* Prompt: How many lines in the entries below contain the string "Select"? Case counts, so report only that number.

Entries for locating words and elements:
========================================================================

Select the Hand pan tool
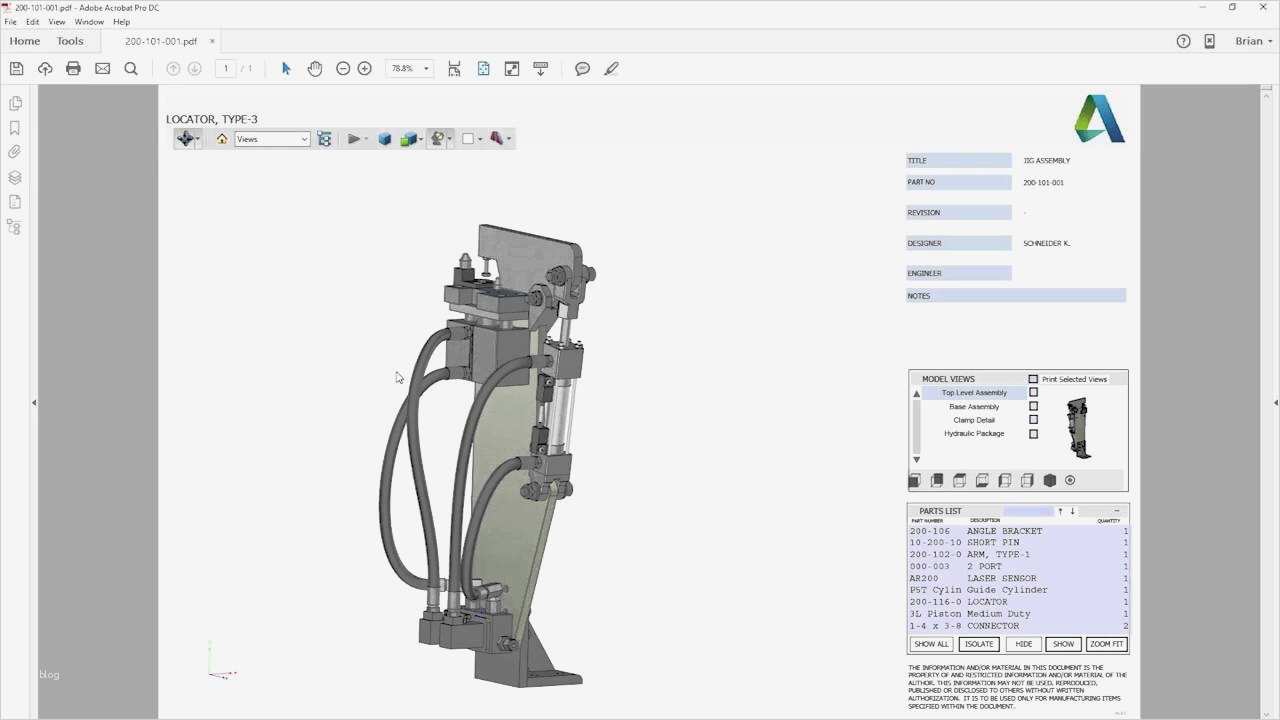Viewport: 1280px width, 720px height. click(315, 69)
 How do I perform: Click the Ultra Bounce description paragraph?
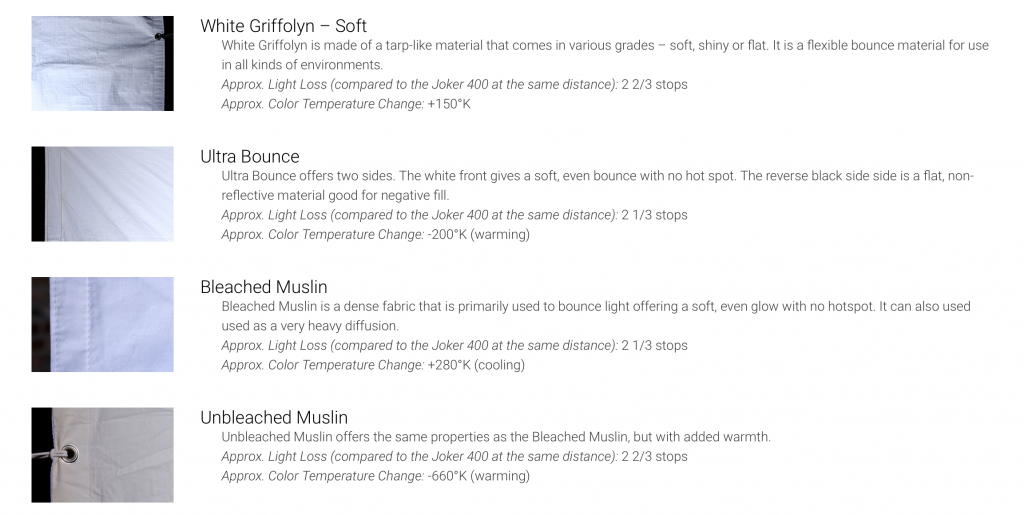tap(597, 185)
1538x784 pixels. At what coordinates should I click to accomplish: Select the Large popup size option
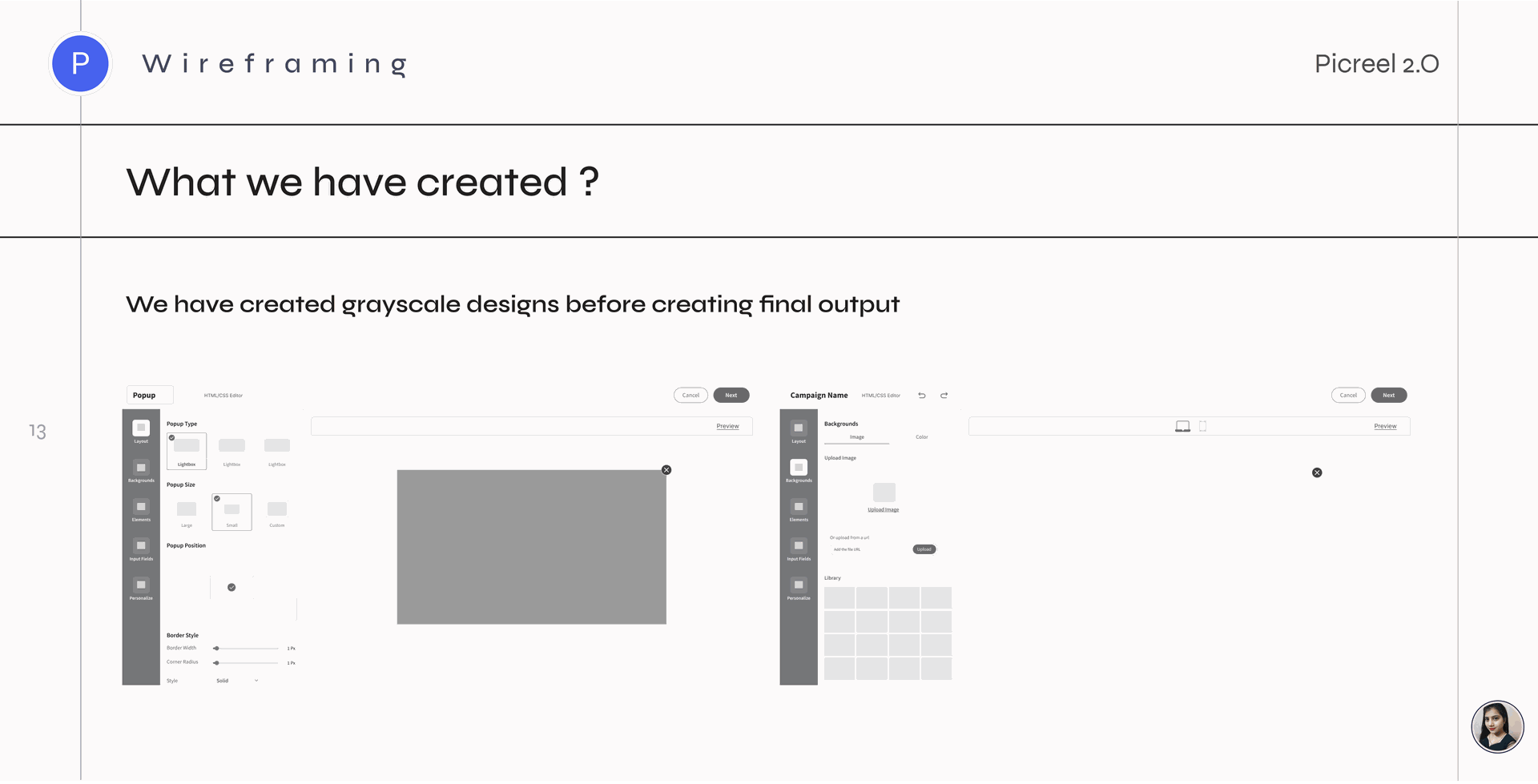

========================================================================

* Solution to this exercise: 2